This heightened risk of American attack gives Kim motivation to negotiate.
 
One theory I saw is that they think that NK will get China to host to the meetings and then they can claim any success, furthering their diplomatic muscles.
 
Dilber creator Scott Adams should be putting up a post titled "I told you so". He has been blogging about the DPRK and seems to have been able to follow President Trump's thought process or game plan:

https://www.nysun.com/national/dilbert-scoops-them-all-on-inside-story-of-trump/90212/

Dilbert’ Scoops ’em All On the Inside Story Of Trump Korea Talks
By IRA STOLL, Special to the Sun | March 12, 2018

Give “Dilbert” cartoonist Scott Adams the Pulitzer Prize for commentary. He deserves it for understanding and explaining all along what’s been going on with President Trump and North Korea, in a way that the coastal establishment elites missed because of their blinding contempt for Trump.

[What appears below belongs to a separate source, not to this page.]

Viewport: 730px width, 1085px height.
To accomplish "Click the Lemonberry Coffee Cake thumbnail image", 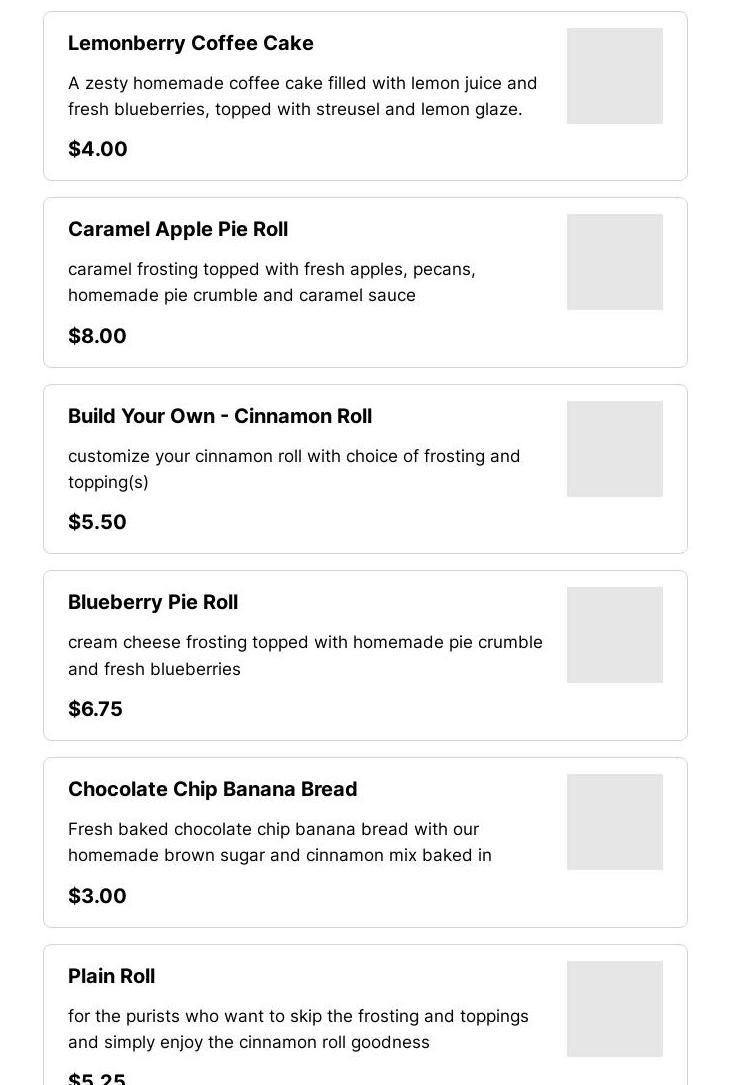I will click(x=614, y=76).
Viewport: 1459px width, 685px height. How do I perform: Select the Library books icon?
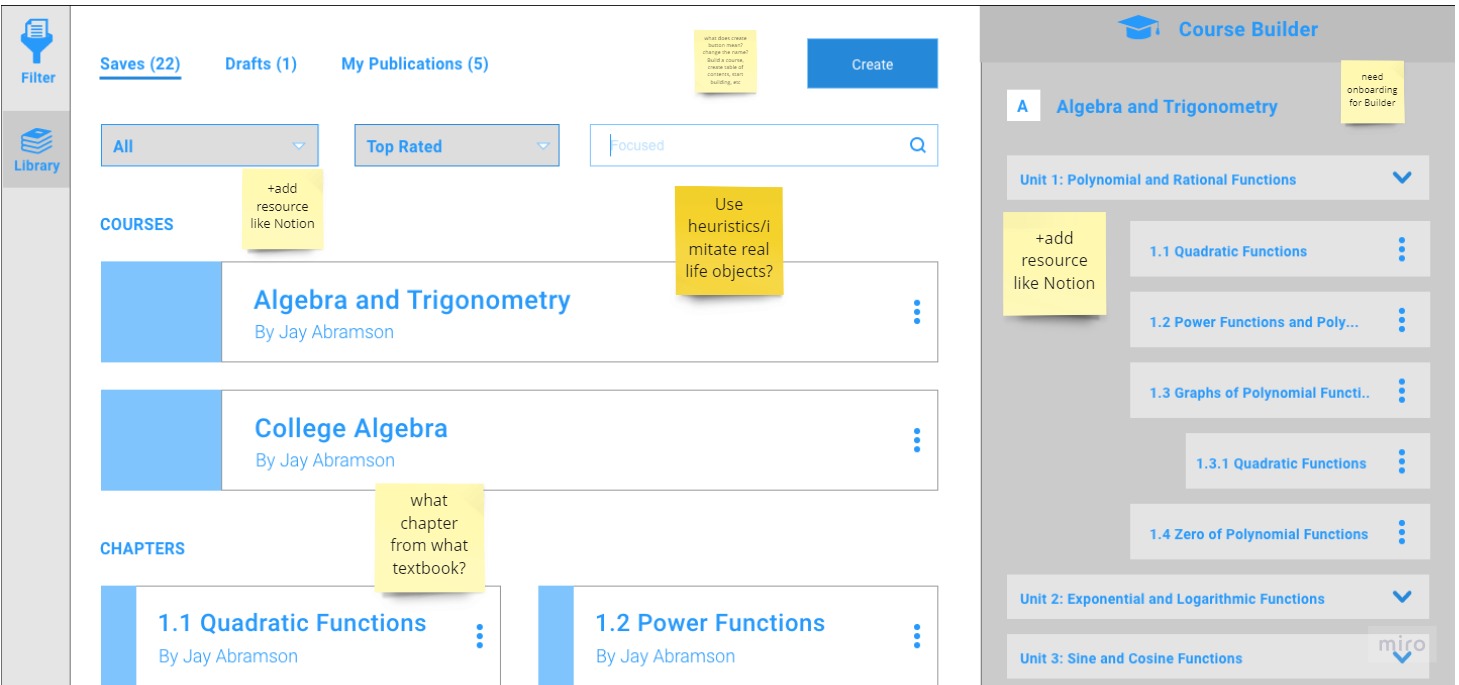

For those who haven’t been following the political commentary of Mr. Adams, it’s worth going back and reading.

In an April 12, 2017, blog post headlined “The North Korea Reframe,” Mr. Adams wrote about how Mr. Trump had reframed North Korea as a challenge to China.

“President Trump has said clearly and repeatedly that if China doesn’t fix the problem in its own backyard, the USA will step in to do what China couldn’t get done,” Mr. Adams wrote. “See the power in that framing? China doesn’t want a weak ‘brand.’...His reframing on North Korea is pitch-perfect. We’ve never seen anything like this.”

Mr. Adams followed up with an April 17, 2017, post headlined “How To Structure a Deal With North Korea.” He suggests giving North Korea “a story to save face.” He went on, “In persuasion language, you need to give North Korea a ‘fake because.’ They probably already want peace, but they don’t have a good public excuse for why they would cave to pressure and settle for it. Giving them something that has little value but can be exaggerated to seem like it has great value becomes the ‘fake because.’”

In a July 5, 2017, post, “Solving the North Korea Situation,” Mr. Adams wrote about the possibility of shifting from a win-lose framework on such a deal to a win-win framework, including a “100-year deal” leading to reunification.

In a July 31, 2017, post, headlined “People Keep Telling Me To Stop Blogging About North Korea,” Mr. Adams wrote, “My critics have been extra vocal lately in saying I should stop writing about North Korea because I have no expertise in that area. So I decided to talk about North Korea some more.”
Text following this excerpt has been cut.